Four Seasons Hotels and Resorts

Deconstructing Dim Sum at Four Seasons Beijing

Traditional Chinese cuisine gets a serious upgrade at Beijing’s Cai Yi Xuan.

Jan 14, 2013
Golf-ball-sized dumplings are served in bamboo steamer baskets at Four Seasons Beijing
Cai Yi Xuan, the new restaurant at Four Seasons Hotel Beijing, puts a Western spin on traditional dim sum.
Photography iStock

Like many of the 20 million souls living in wild and woolly Beijing, dim sum—or yum cha (tea tasting), as it’s called in its native Cantonese—is an import to China’s ever-growing capital. This iconic dish is about as indigenous to Beijing as fried chicken and biscuits are to Boston. To be precise, dim sum is a southern dish that originated 1,300 miles away (roughly the same distance as from Boston, Massachusetts, to Biloxi, Mississippi) in the Guangdong Province. It became popular with travellers along the Silk Road as a fast roadside snack with tea before evolving into today’s toothsome, bite-sized nibbles of simple, hot food served from cart to table to mouth.

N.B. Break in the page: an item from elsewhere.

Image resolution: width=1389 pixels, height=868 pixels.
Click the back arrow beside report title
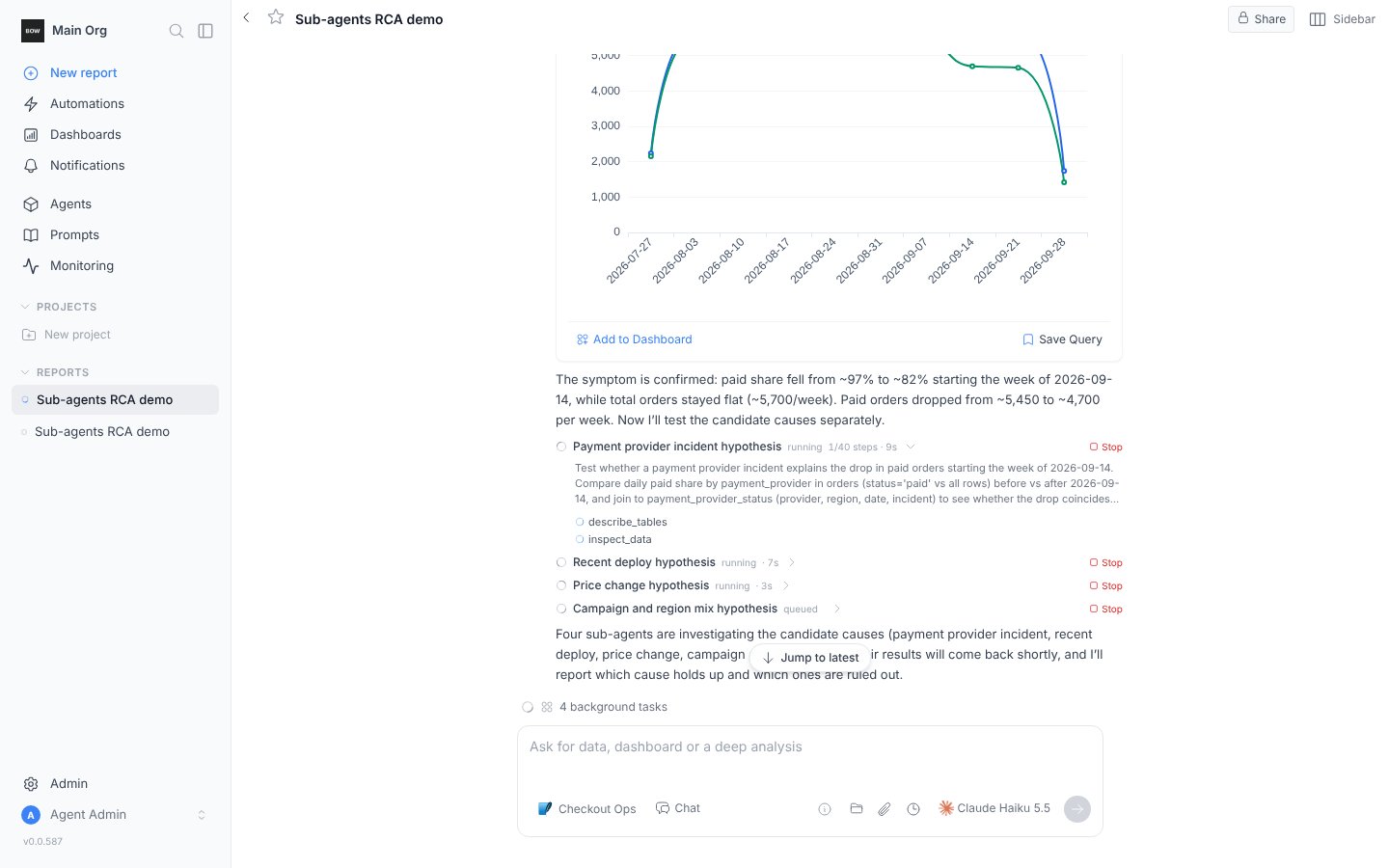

So when Executive Chef Martin Knaubert, who cut his Teutonic teeth on Chinese gastronomy in Shanghai during the last three years, began designing the menu at the newly opened Four Seasons Hotel Beijing restaurant Cai Yi Xuan, he didn’t worry about rigid authenticity. The Mandarin translation for dim sum (dian xin) means “a little bit of heart,” and Knaubert’s take on it is a whole lot of heaven. Dumplings called “money bags” burst open to reveal an artful contrast of black codfish and crab roe; bean curd skin is rolled cigar-tight with sea cucumber and doused in fresh abalone sauce; and warm, crisp, golf-ball-sized dumplings ooze with salted egg yolk when cut open.

As I sat in one of the restaurant’s eight intricately lacquered PDRs (Private Dining Rooms), dishes kept arriving like gifts in bamboo steamer baskets, wrapped in fragrant leaves, skewered and glistening like exquisite lacquered jewellery. Knaubert and his team have taken dim sum to new heights by gilding these Chinese staples with some Western sheen: Century eggs are marbled, bamboo shoots are smoked, foie gras wallows in a puddle of golden Shaoxing wine, and fragrant vegetable dumplings are laced with black truffle.

At times, the menu reads like Albertus Seba’s Cabinet of Natural Curiosities, encouraging diners to discover nature’s fantastic world of flora and fauna: hawthorn, sea whelks, red jellyfish, humphead, grass carp, goose web, deer sinew and pigeon eggs are just a few of the menu choices that blur the lines between the plant and animal kingdoms, and create a sensory experience that is probably not for vegans. Cai Yi Xuan is not just one of the best new dim sum parlours in Beijing, it’s also one of the best new restaurants at Four Seasons, and gives this simple roadside fast food its much-earned upgrade.